ExplodingCabbage / sublime-gitignorer

Sublime plugin that excludes from your Sublime project any files ignored by git
Do What The F*ck You Want To Public License
76 stars 11 forks source link

Add Windows support #1

Closed ExplodingCabbage closed 9 years ago

ExplodingCabbage commented 10 years ago

I have no idea presently what this would require. Currently all the stuff for interacting with Git is done by subprocess calling Unix programs; I don't know anything about the Windows shell, nor how Windows users use Git, so I don't know how easily (if it all) this logic translates to a Windows environment.

Perhaps using https://gitorious.org/git-python for all the Git-interacting code would solve this problem easily?

Rapptz commented 9 years ago

Hi. Just found this project through the Package Control main page.

The only thing that isn't available on Windows right off the bat would be find, right around here. However I don't know why you're using a subprocess for this. Python has functions to loop over the filesystem which would be better than invoking an entire process for this. Such as the os.path library and the os library.

The rest are git subcommands which are expected to be available for Windows users who have git anyway.

ExplodingCabbage commented 9 years ago

here ... I don't know why you're using a subprocess for this. Python has functions to loop over the filesystem which would be better than invoking an entire process for this.

Yeah, I just leapt on the first piece of code I could copy and paste from Google. It does indeed seem - even to me with almost zero knowledge of Python's filesystem APIs - pretty obviously ugly to be invoking Unix programs to perform basic file system operations.

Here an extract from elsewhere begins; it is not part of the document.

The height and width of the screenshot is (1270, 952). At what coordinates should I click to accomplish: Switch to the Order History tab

I'll clean it up this afternoon.

ExplodingCabbage commented 9 years ago

This turns out to be a trickier problem than I thought.

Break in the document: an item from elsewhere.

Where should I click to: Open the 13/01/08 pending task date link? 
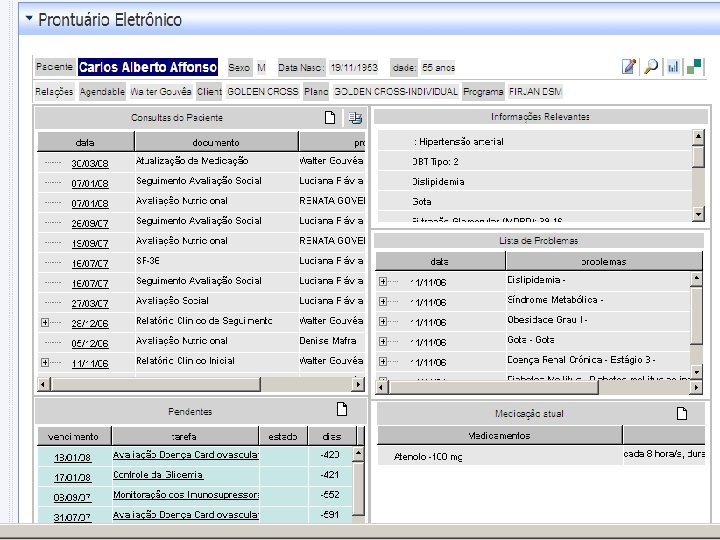tap(73, 457)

The current master version of this plugin will spawn a command prompt window every 5 seconds if run on Windows.

GitPython is not the solution, as I just lost an hour to learn. At least one of its dependencies, async, doesn't support Python 3, which Sublime Text 3 uses - and it's abandoned, so that will never change. It's possible that I could work around this by using the current master version of async instead of an official release version, but I don't want to build a dependency into a hacked-together mish-mash of incomplete libraries with lots of open bugs into my code.

I'll need to figure out how to suppress that command prompt.

Rapptz commented 9 years ago

I looked at how the Git plugin does it and it seems that over here they set shell=True if os.name == "nt". Maybe try that? Along with what they seem to do. I know that the Git plugin works fine on both my Linux and Windows machine without launching a command prompt window.

ExplodingCabbage commented 9 years ago

Hey again @Rapptz. My last comment was more a note for myself, but thanks for the input - it's a helpful sanity check. I took a similar approach to the one you propose on a feature branch I need to polish off tonight and get merged back into master; you can see it here: https://github.com/ExplodingCabbage/sublime-gitignorer/blob/windows_maybe/gitignore_plugin.py

Basically I check for platform.system() == 'Windows' instead of os.name == "nt" and use a STARTUPINFO object to explicitly request no window instead of relying upon this being a side effect of shell=true. I don't know of any downside to doing things my way.

All that's left to polish off this issue is resolving some funkiness with path names:

Issue should all be resolved tonight.